Proportion of my IDs questioned over time
Here's a graph of the proportion of my observations each month that were identifications with question marks, spanning the years when I have been consistently recording many to all bird species, plus a wide range of other species. This is from a total of 472,375 shorthand observations (it excludes my many untranscribed voice recordings). The black points are months that included visits to California. All other counts were made in my home country of New Zealand. While my identification skills have definitely improved, I remain honestly uncertain of the species identification of about 5–10% of the observations. Many of these are birds and butterflies glimpsed flying by.

You’re really unsure!? Double question mark??

There’s also a more drastic scenario that you’ll eventually encounter when you’re counting every individual of your predetermined set of species. That’s when you’re not sure whether what you saw was a living thing at all. This is most likely to happen when making wild counts from a fast moving vehicle. Sometimes I glimpse things whooshing by that I’m really unsure about. That happens especially when I’m counting roadkill, which can be misshapen and broken and often difficult to identify when on the move.

Do I record something only when I’m sure it is, or was, alive? No, I can’t do that. That’s interpretation. What if I get better over time at recognising and identifying roadkill? That would create a false trend of increasing roadkill rates in my data.

Others could also be better, or worse, at recognising roadkill than I am. If we only recorded the roadkill that we confidently recognised, we wouldn’t be able to reliably compare our datasets.

The rule remains: our interpretations must be kept separate from our observations.

It’s in these cases that I use the WildCounts double question mark (??). This, again, encourages me to honestly record what I see without requiring me to record my interpretation of what I saw.

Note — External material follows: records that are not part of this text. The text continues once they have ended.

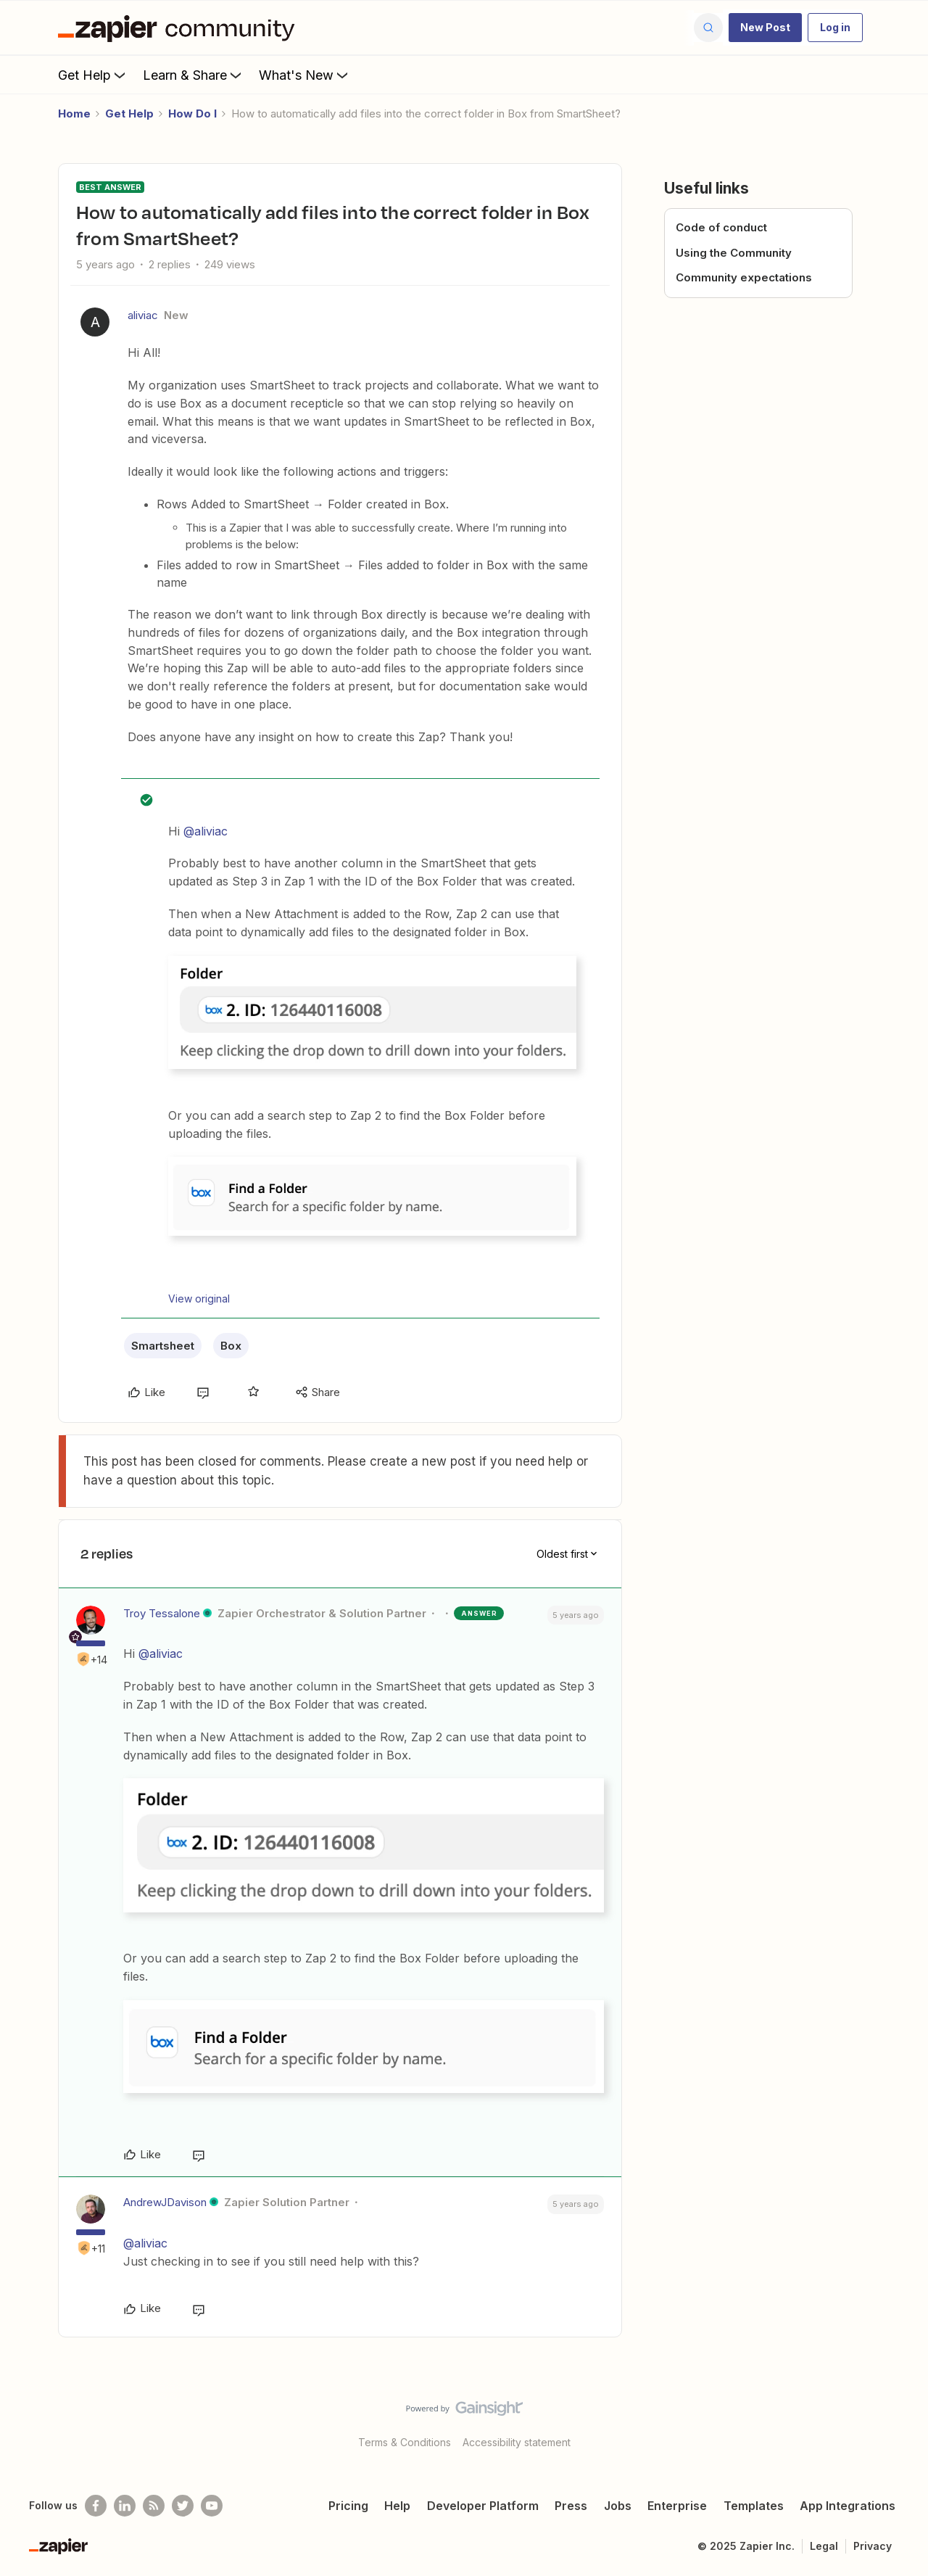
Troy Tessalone (161, 1613)
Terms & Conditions (404, 2442)
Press (571, 2505)
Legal (824, 2546)
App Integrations (847, 2505)
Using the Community (734, 253)
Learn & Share (193, 74)
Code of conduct (721, 227)
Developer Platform (483, 2505)
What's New (305, 74)
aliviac (143, 315)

For example, I’m in a car and see something black and flat whooshing by me on the left road verge. It might have been a squashed roadkill blackbird, but could also plausibly have been a blackbird sized piece of cloth or other rubbish. I can record this as follows.

blkb?? lv unsure sq

It’s on the left verge (lv), I’m unsure whether the roadkill is less than 24 hours old (unsure) and it was squashed (sq). Note the double question mark here in blkb??. That’s quite different from blkb?, which would have meant a blackbird or similar looking bird, but definitely a roadkill. In other words, ? means that there was a roadkill but I’m unsure about the species. In contrast, ?? means that there might have been a roadkill.

blackbird?
When you're counting roadkill, sometimes something will whiz by you and you'll think it might have been a roadkill animal but then it might have just been some animal-shaped rubbish.

Embrace the uncertainty

This might all sound a bit silly and pedantic. If you’re experienced enough to know that it was probably a blackbird, why not just write down “blackbird”? Does it really matter whether or not you record when you’re uncertain about your identifications?

In some cases, it might not matter much. Real population trends, if strong and consistent, will emerge from your data regardless. Any extra noise caused by varying, inaccurate interpretations will only mean that counts need to be collected for a little longer to reveal reliable population trends.

However, in other cases, it definitely will matter. Fake trends can emerge caused by gradual changes in observers’ skills. Real trends can be obscured by the noise of variability in the accuracy of observers’ interpretations.

Importantly, you won’t be able to tell whether or not your trends are real or fake. That is, unless your observations and interpretations are always kept separate.

It’s also just easier to honestly record exactly what you observe. You don’t need to get distracted considering what your best estimate is of what the species was that you just saw, or heard. Just write down that you’re unsure, with ? or ??, and keep on counting the wild.